Fener'in ruhu Emre
M. United'ın favori taktiği 4-4-2, Alex'in yokluğunda mecburiyeti olmuştu Fener'in. İlk yarıda tam yapamasalar da. Ama 'oyuncuların öyle bir iştahı, oynama ve aslında ne olduklarını ispatlama ruhu' vardı ki taktik falan dinleyecek durumda değillerdi. Emre, şu anda bence Avrupa'nın en iyi 3 orta sahasından biri, ona Santos da katılıyor. Deivid ve Gökhanile pek işlemeyen sağ kanada rağmen soldan Fener iyi işliyordu.

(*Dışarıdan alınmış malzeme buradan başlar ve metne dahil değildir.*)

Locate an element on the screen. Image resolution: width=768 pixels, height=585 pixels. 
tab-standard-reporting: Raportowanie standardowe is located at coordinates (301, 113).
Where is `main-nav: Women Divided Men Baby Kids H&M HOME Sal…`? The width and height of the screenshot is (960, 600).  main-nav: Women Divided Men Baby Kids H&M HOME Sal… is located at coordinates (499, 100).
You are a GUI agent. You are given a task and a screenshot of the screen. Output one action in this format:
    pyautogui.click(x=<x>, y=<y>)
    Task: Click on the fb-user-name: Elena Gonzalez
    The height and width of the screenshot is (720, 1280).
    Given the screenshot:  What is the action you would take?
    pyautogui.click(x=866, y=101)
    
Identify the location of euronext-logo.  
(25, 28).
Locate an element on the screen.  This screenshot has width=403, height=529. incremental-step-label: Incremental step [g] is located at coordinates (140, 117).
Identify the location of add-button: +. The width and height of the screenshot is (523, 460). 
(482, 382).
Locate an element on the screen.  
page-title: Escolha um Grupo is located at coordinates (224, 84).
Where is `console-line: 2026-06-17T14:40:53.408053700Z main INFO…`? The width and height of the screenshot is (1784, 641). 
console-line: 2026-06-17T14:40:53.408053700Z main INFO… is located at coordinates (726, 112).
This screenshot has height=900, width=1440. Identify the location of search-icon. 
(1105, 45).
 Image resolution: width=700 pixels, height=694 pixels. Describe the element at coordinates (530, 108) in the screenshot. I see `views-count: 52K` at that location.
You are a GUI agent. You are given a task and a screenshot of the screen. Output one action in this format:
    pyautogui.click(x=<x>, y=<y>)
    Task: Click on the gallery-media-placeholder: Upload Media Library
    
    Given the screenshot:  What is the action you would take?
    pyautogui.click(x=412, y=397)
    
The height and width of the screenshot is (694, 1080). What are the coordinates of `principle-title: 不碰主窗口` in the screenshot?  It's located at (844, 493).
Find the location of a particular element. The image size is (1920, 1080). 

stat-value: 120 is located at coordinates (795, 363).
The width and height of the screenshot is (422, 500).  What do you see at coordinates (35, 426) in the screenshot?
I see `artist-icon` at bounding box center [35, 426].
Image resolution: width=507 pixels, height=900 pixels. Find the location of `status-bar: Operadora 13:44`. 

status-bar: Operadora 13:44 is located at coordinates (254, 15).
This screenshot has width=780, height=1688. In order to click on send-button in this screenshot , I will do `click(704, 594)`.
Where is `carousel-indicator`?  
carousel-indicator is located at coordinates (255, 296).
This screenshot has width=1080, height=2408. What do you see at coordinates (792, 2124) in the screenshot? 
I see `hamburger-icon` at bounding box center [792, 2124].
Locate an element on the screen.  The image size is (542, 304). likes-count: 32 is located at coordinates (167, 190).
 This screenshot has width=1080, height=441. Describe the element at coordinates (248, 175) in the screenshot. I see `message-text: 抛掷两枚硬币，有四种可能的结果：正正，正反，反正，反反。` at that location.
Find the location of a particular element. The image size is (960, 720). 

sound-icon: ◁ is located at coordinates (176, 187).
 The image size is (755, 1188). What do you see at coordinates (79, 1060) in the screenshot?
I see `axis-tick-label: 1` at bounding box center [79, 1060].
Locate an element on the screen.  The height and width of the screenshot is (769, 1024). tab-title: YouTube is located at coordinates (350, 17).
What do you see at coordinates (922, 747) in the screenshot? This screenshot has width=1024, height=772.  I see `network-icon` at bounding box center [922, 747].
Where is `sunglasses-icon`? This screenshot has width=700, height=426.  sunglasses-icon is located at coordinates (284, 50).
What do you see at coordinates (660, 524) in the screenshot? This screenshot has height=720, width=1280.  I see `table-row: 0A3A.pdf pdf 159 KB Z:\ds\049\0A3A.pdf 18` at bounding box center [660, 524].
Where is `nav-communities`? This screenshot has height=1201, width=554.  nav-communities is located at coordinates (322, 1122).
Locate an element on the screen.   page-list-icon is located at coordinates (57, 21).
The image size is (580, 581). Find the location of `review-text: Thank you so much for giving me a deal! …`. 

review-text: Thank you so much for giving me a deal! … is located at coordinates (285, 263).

Bu kadar hırsla hücuma kalkınca da maçın ilk dakikalarında pozisyon da veriyorlardı. Ligin ilk yarısında İstanbul BŞB ve Antalya maçlarında hızlı hücumla gol bulan Fener, golü 7 saniyede atıyor, hücum bölgesinde kaptırılan topla gol yiyen Antalya'da ise Mehmethoca bunun ligde bugüne kadar tam 30 kez olduğunu unutup, ilk maçtakinin aynısını yiyen oyuncularına kızıyordu.
Daum yine korktu
2. yarıda Fener fizik olarak biraz düşüyordu. Bu da iyi çalıştırılmadığına inandığım takım için normaldi. Topu kendi kalenden uzak tutmanın yolu hücumcuların sayıca fazlalığıdır. Ama santrforunu çıkarıp yerine orta saha adamı sokma korkaklığı yine Daum'a ait oluyor. Bu da Fener'i iyice arkaya yaslıyor, kafa ile en çok gol atan takım Antalya'nın en tehlikeli silahı olan faul ve sonrası kazanılan duran toplara zemin hazırlıyordu. Yine de bu anlarda 4-4-1-1'i Alex yerine Emre'nin süper oyunu ile Fenerli oyuncular iyi uyguluyordu. Şampiyonluktaki rakiplerinden son 15 dakika baz alındığında daha fazla gol yemiş olan Fener, bu sıkıntılı dönemi de yine haftalar sonra gol yemeden bitiriyordu. İstanbul BŞB maçı yazımda "Kadro yetersiz olsa da Daum engel olsa da bu oyunculardaki ruh, bu takımı başarıya götürür" demiştim. Hemen hepsi Emre'nin ruhu ile oynamaya başlayan oyuncuları görünce, bu düşüncem artarak sürüyor.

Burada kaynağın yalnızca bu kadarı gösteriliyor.